The article goes on to mention that 30% of these disposable wipes are used for home cleaning: dusting, mopping, window-washing, and counter-wiping. The popularity of these handy new cleaning options have turned them into a $800 million dollar a year industry. So why is it that we continue to buy these wasteful products?
Germ Warfare – Many of the new “clean n’ toss” products on the market were developed out of a fear of touching dirt. While it was simple for my mother to use the same pair of rubber cleaning gloves all day long, our current culture seems to think that anything that will become dirty must be thrown away! I realize that my toilet bowl scrubber touches my nasty toilet, and therefore, must be stored somewhere safe where the kids won’t use it for a weapon. Does this really mean that I am somehow inferior or “filthy” because I refuse to succumb to the world of using a disposable toilet scrubber on the end of a plastic stick every time I clean?

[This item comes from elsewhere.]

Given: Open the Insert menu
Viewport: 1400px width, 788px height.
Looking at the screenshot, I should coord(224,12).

The Money Machine – Many cleaning product companies wouldn’t be in businesses if everyone followed the old cleaning methods of my grandmother’s generation. A dab of baking soda, a little vinegar, and some good old elbow grease are a whole lot cheaper than the aisles and aisles of cleaning gadgets being sold in today’s retail stores. While it is tempting to submit to the instant-gratification of the fresh-smelling, disposable wipe or the single-use dusting cloth, it’s not extra time that I am buying with my extra $3. I’m buying excessive packaging, expensive ad-campaigns, and a whole lot of landfill space.

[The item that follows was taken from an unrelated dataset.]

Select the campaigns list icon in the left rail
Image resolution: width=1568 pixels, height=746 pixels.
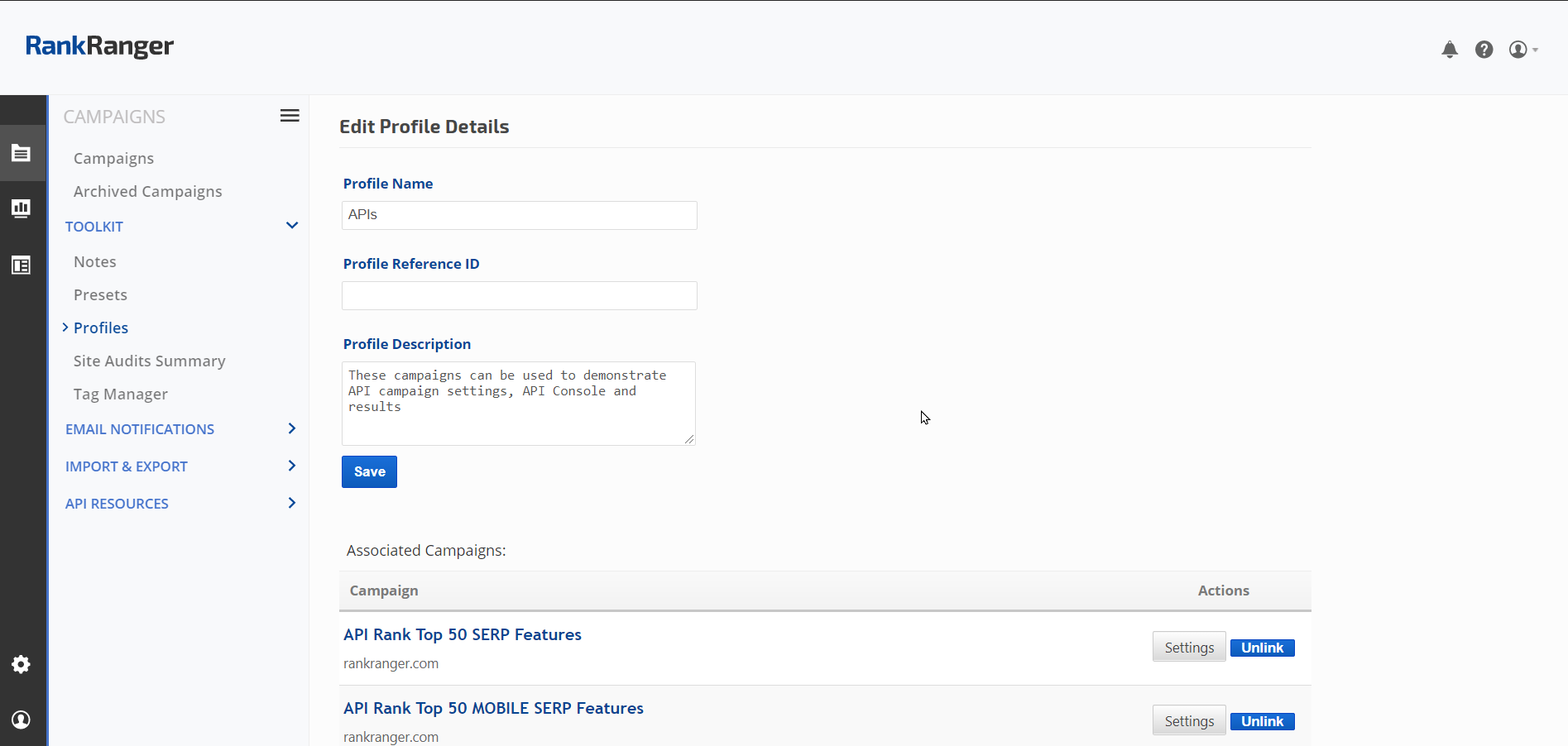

The Fun Factor – It may not be as sexy to scrub a spot with my wet washrag. I may not feel as accomplished or “with-it” when I use hot water and vinegar to scrub my floors. While shopping for the next best cleaning gadget may be fun, using it seldom makes any difference in the excitement of my cleaning routine. My trash becomes fuller, however, and my wallet a little lighter.
What does this mean for you? Take a moment to consider your ideals. If being wasteful is not one of them, maybe it is time to return to a simpler way of cleaning. While the cleaning industry continues to entice us with flushable wipes, we seldom consider the full consequence of this new trend. Cleaner is not always cleaner.